# [ESTRATTO DA LEGGERE]
Il 23 maggio il Tribunale di Catania ne decide in futuro. Favoriti Mainetti-Morgante

La Gazzetta del Mezzogiorno: l’ora della verità

Da sinistra: Valter Mainetti e Lino Morgante

BARI – Il 23 maggio il Tribunale di Catania si pronuncerà – finalmente! – sulla sorte della Gazzetta del Mezzogiorno, lo storico quotidiano di Puglia e Basilicata le cui quote di maggioranza sono state sequestrate il 24 settembre 2018 (insieme con altri beni e società, editoriali e no) all’editore siciliano Mario Ciancio Sanfilippo, già presidente della Fieg, la Federazione italiana editori giornali.

Giuseppe Mazzarino

In questi mesi il giornale è stato “gestito” dai due amministratori giudiziari nominati dal Tribunale, che in un primo (lungo) momento, contro le norme in materia, avevano lasciato al suo posto proprio l’uomo di fiducia di Ciancio, Franco Capparelli, responsabile primo dei problemi economici della precedente gestione (tra l’altro, da due anni non venivano versati i contributi al Fondo pensione complementare dei giornalisti).
La società editrice, infatti, non aveva più risorse proprie ed aveva bisogno di essere ricapitalizzata; prima di poter procedere alla ricapitalizzazione, però, è arrivato il sequestro. La conseguenza è stata che giornalisti e poligrafici hanno lavorato per mesi (e tuttora lavorano) senza essere pagati, se non con qualche “anticipo” non corroborato da fogli paga. Mentre restava al suo posto, nella crescente protesta dei giornalisti, delle maestranze e delle rappresentanze sindacali, l’inamovibile Capparelli.
Qualche mensilità arretrata, con relative buste paga, comincia ad essere pagata nel 2019, quando Capparelli esce di scena dal consiglio d’amministrazione della Edisud, la società editrice del giornale, ma resta presidente della Mediterranea, la concessionaria di pubblicità locale, che è anche proprietaria della testata. Anzi, secondo i “boatos” che circolano in redazione, mentre i giornalisti fanno appello alle forze produttive ed alle imprese perché sostengano anche con le inserzioni il giornale in difficoltà, lui trascura la raccolta pubblicitaria.

Mario Ciancio Sanfilippo

In aggiunta ai due amministratori giudiziari, che per mesi hanno mantenuto le distanze da redazione, poligrafici e rappresentanze sindacali, il Tribunale di Catania nomina finalmente, in sostituzione di Capparelli, un professionista locale, Fabrizio Colella, che riapre il dialogo con i lavoratori.

# [PROBLEMA POSTO]
Riprendi l'articolo sulla vicenda della Gazzetta del Mezzogiorno a partire dalla frase finale, quella sulla nomina di Fabrizio Colella, e proseguilo nello stesso registro.

# [DATI FORNITI]
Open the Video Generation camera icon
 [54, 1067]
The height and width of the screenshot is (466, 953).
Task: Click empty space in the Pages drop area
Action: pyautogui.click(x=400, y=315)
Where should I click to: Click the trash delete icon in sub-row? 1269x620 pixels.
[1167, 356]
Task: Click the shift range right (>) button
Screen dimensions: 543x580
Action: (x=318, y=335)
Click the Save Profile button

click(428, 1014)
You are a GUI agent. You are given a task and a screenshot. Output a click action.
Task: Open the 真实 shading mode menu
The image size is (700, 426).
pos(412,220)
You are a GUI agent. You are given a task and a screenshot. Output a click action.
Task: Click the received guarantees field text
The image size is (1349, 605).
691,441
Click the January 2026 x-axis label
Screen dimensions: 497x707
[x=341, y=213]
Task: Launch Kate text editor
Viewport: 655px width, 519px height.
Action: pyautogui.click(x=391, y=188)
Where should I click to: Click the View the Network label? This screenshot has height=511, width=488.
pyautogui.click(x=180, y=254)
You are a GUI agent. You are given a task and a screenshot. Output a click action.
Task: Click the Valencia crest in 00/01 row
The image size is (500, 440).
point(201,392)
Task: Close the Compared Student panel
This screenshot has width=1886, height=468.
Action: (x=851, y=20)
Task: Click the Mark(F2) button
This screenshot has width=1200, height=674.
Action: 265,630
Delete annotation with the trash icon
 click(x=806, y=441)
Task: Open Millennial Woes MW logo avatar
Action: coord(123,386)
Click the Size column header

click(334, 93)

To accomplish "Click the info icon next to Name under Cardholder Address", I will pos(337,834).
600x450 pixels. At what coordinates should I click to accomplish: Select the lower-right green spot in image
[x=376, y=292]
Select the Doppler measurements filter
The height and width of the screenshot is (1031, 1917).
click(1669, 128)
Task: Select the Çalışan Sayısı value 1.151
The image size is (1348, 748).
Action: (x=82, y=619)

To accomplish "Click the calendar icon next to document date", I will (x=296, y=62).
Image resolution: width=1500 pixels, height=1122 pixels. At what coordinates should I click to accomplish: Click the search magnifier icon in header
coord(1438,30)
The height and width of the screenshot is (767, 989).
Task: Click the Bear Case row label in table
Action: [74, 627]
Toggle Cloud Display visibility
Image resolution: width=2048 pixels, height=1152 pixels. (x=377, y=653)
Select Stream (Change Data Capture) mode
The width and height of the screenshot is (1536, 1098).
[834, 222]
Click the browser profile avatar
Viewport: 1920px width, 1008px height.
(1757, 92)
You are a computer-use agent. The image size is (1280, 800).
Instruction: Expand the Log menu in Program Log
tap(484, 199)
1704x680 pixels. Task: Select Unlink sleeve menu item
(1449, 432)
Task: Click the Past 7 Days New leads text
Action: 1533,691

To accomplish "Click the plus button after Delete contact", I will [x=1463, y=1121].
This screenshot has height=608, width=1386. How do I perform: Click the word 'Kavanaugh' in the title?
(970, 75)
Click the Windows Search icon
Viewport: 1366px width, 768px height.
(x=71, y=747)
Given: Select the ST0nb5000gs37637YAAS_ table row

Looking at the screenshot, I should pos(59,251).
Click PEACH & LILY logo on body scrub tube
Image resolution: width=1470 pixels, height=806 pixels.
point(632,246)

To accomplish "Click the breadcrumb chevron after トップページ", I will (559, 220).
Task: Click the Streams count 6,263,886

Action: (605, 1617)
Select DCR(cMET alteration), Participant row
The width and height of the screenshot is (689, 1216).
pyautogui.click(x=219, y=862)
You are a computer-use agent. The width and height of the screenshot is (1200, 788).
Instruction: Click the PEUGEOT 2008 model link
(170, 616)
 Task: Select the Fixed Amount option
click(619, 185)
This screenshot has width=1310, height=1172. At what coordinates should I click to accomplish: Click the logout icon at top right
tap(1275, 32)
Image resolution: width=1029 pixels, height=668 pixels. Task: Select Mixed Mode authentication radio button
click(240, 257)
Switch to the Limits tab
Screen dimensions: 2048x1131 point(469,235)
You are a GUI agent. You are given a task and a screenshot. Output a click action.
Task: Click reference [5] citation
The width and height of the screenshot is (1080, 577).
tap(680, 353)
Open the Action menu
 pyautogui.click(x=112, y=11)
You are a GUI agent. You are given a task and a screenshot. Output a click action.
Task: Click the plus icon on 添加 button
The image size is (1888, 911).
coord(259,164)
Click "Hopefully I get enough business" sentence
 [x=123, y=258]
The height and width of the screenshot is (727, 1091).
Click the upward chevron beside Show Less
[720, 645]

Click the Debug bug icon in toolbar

# [RISPOSTA CORRETTA]
Si fanno avanti intanto due possibili compratori del giornale: il gruppo Angelucci (già in passato titolare di una quota di minoranza nell’Edisud), editore di Libero e del Tempo (e del defunto Riformista), il cui core business è tuttavia quello della sanità privata, e la cordata composta dal socio di minoranza dell’Edisud, Valter Mainetti, amministratore delegato di Sorgente (che detiene praticamente l’intero pacchetto azionario del quotidiano Il Foglio, già di proprietà di Veronica Lario, ex moglie di Berlusconi, con quote fluttuanti tra Paolo Berlusconi, Giuliano Ferrara, Denis Verdini, Sergio Zuncheddu, Luca Colasanto, Matteo Arpe) e da Lino Morgante, editore della Gazzetta del Sud, quotidiano di Messina diffuso in Calabria, fresco di acquisizione del Giornale di Sicilia di Palermo. La Ses, società editrice di cui Morgante è amministratore delegato, aveva già detenuto il 30% delle azioni dell’Edisud, insieme con Ciancio e con i baresi Lobuono e Gorjux, quando il Banco di Napoli, dopo la cessione ai privati della gestione del giornale (1978, subito dopo il delitto Moro), aveva deciso di disfarsi anche della proprietà; azioni che poi attraverso la Banca Popolare di Bari erano passate prima al Gruppo Fusillo, poi alla Tosinvest di Angelucci, infine a Sorgente.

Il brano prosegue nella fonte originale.